Voir ailleurs si on y est | Chronique à «L’Itinéraire»

La planète est de plus en plus petite, c’est un lieu commun. Mais on mesure mal comment le tourisme a changé la face du monde et notre rapport au monde. C’est l’objet de ma chronique dans le dernier numéro de L’Itinéraire, en vente dès aujourd’hui partout à Montréal!

 

Je suis toujours étonné de voir passer sur Facebook les photos de voyage de mes semblables.
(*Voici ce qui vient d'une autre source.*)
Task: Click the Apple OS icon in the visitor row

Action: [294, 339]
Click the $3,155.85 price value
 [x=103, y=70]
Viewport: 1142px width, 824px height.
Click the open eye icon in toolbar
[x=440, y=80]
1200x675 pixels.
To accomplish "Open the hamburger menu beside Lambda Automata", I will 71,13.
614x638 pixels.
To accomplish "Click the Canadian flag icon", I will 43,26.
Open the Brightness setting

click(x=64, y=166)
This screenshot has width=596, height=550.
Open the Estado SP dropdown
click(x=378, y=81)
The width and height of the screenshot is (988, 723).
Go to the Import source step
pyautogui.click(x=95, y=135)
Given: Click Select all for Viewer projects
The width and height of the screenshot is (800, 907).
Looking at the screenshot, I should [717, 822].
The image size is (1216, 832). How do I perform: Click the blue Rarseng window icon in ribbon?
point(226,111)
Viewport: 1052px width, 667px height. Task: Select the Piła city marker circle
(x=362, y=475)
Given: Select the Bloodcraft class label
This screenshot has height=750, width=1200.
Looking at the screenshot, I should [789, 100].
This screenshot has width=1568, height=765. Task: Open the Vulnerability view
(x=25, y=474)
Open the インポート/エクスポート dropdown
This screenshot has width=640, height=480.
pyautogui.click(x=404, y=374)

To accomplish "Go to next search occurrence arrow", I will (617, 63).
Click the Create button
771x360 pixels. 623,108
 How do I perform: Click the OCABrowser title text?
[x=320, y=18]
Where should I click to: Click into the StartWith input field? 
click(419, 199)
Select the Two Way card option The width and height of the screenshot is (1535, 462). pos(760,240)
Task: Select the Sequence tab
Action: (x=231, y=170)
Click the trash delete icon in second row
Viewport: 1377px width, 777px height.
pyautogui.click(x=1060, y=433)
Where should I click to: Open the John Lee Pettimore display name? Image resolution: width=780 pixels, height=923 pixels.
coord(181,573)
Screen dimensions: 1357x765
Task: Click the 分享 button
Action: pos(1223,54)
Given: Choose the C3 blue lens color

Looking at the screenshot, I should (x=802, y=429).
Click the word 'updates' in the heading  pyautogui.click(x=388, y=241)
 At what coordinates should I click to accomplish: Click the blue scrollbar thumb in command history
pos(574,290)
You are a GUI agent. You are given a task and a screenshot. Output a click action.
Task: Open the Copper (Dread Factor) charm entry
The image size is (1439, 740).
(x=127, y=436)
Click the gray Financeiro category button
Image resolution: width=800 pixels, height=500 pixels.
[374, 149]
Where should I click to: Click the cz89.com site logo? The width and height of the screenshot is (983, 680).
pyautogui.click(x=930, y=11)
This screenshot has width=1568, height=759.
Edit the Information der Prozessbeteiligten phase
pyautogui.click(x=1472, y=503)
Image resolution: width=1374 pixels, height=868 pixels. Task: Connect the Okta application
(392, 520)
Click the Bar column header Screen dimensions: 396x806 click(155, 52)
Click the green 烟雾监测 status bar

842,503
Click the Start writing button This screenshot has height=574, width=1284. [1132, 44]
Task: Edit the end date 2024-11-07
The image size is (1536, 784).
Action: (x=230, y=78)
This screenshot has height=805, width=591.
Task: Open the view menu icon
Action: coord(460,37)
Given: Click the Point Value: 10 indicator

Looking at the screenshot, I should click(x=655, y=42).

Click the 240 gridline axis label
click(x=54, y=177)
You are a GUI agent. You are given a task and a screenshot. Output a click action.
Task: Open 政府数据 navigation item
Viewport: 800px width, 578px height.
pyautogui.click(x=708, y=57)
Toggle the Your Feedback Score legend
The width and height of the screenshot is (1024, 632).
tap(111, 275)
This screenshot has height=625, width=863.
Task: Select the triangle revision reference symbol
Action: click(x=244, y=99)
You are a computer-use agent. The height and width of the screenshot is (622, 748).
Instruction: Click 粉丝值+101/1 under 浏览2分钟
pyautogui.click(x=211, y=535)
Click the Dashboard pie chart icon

Aucune destination ne semble étrangère à mes contacts, qui arpentent la Thaïlande, la Suisse, le Japon, l’Argentine, l’Égypte, l’Afrique du Sud, ou l’Islande. Et ces gens ne sont pas richissimes, il s’agit du « monde ordinaire », de couples, de familles de la classe moyenne. Cela est rendu tellement habituel, qu’on ne s’étonne plus de l’« exotisme » de ces destinations. Il n’y a pas si longtemps, visiter Bankok, Moscou, Le Cap ou Buenos Aires était réservé à une élite fortunée. Plus généralement, le tourisme de masse planétaire aura probablement été l’un des épisodes de démocratisation économique les plus marquants de l’histoire.